Question Dec 13 I've been working on Class C amplifier question (Q4) from 2000 and i'm getting different values.
Idc = 5.58mA I1 = 10.0mA RL= 113.15 ohms
is there any chance the answers on the web may be wrong? or am i way off base?
(yes, i divided the conduction angle by 2, and yes, i'm working in rads)
Answer I can only get your answer if I make the following two mistakes:
1. theta = 30 (wrong) 2. Ip = 100 mA, (wrong)
Without knowing your Theta and Ip, I can't otherwise see what you did wrong. For theta, see the next question.
Question Dec 13 In question 4 of 1998 exam, I am not getting the same values as what you posted.

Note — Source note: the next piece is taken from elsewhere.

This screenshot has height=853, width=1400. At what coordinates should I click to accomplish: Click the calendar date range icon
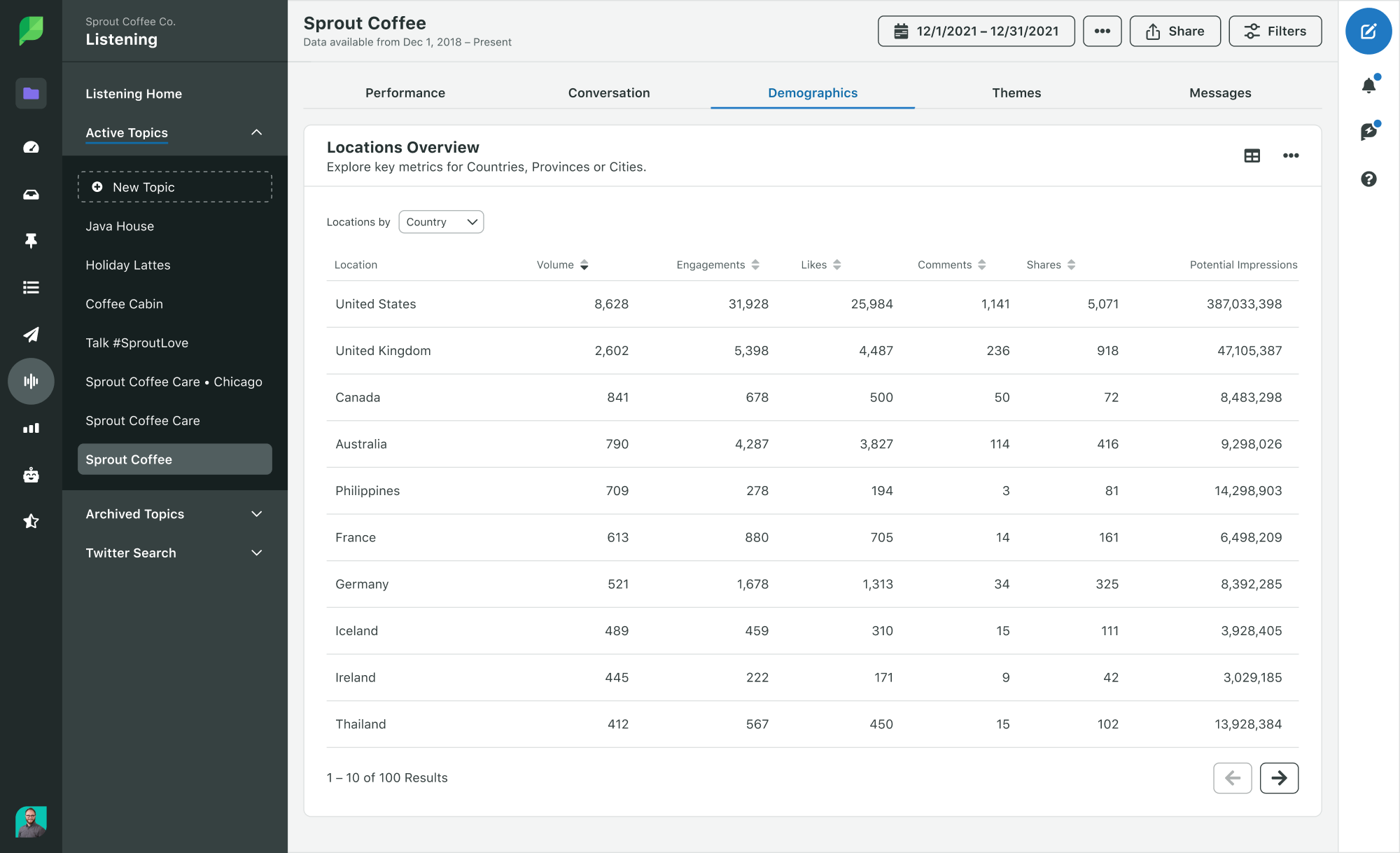tap(901, 30)
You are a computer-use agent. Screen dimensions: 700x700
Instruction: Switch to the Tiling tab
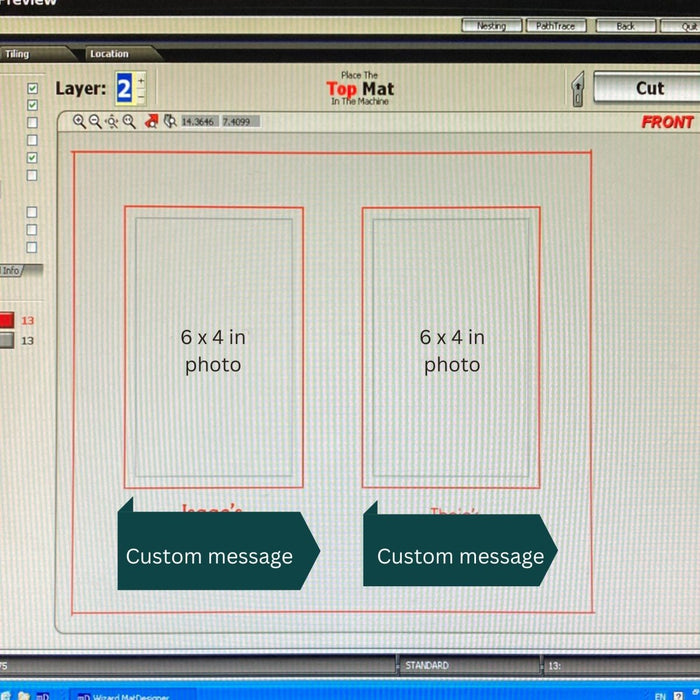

I was wondering what value of theta you got and how you found it ?
Answer Theta = 60 degrees since it conducts for one third of the time, that is 360/3 = 120 degrees. Theta is half of the conduction angle.
Question Dec 12 Exam 1998, Question 7. In the solutions it says efficiency max = 70.1. I believe that answer is correct for just efficiency and my calculated efficiency max is 89.7 %
Answer You are correct.
Question Dec 12 Exam 1997, Question 1. I get part a) answers but b) and c) don't make any sense to me. My n2/n1 = 7.75, L = 47.75 uH, Cextra = 484.6 pF. Wasn't Rx = 100 ohms and Ry = 6 kohms. n2/n1 = sqrt = (6000/100). How did you get those answers?
Answer You have forgotten about the Q of the inductor. This places a resistor Rp in parallel with the 6k resistor. However, you can't calculate Rp until you know L. You can't find L until you've calculated the total capacitance Ctot. You can't find Ctot until you know the equivalent resistance Req which includes Rp. Thus we have come full circle.
Thus we have a problem which needs iteration. You have done the first round correctly. Now using your value for L, predict Rp which allows you to calculate a new turns ratio, a new Rp, new Ctot, new L, and so on.
Question Dec 12 In general when you want us to calculate BW to we solve it in Hz or rad/sec? Also for turns ratio do you want it in n1/n2 or n2/n1?
Answer If it is 1/RC then it is in radians/second. If you have calculated it as 1/(2pi x RC) then it is in Herz. Where you will lose marks is if you calculate 1/RC then call it Hz.
A similar logic holds for n1 or n2. If n2/n1 = 10 then n1/n2 = 0.1 and both would be correct. Since turns ratio is determined by impedance ratio where the higher impedance side has more turns (higher voltage, lower current equals higher impedance). If you end up with an answer where the higher impedance side has fewer turns, you've obviously got it backwards and you will lose marks.
Question Dec 12 With respect to sections 6-8 on the course outline (AM, FM, TV): how in-depth are we expected to know these sections since we did not spend much time on them (I don't think we touched the AM section)?
Answer I left out the AM section because we had effectively covered most of it in other section. For example, at the beginning of the course while discussing the image problem, I used the AM example from this section. The AM waveforms were discussed in the mixer section and the mixer lab. We didn't talk about AM receivers, but it is often simply a diode-capacitor peak detector, so everyone know that anyway.
As for FM, we did it fairly quickly (30 minutes at most). However, we did cover more FM when we explored the response of a PLL to an FM input. Thus if there were any FM type questions they would either be very superficial or related to one of the other sections like FM in a PLL. I would suggest that you don't study the FM section any more than what was done in the class.
There won't be any quesitons about TV since we only talked about this for about 5 minutes.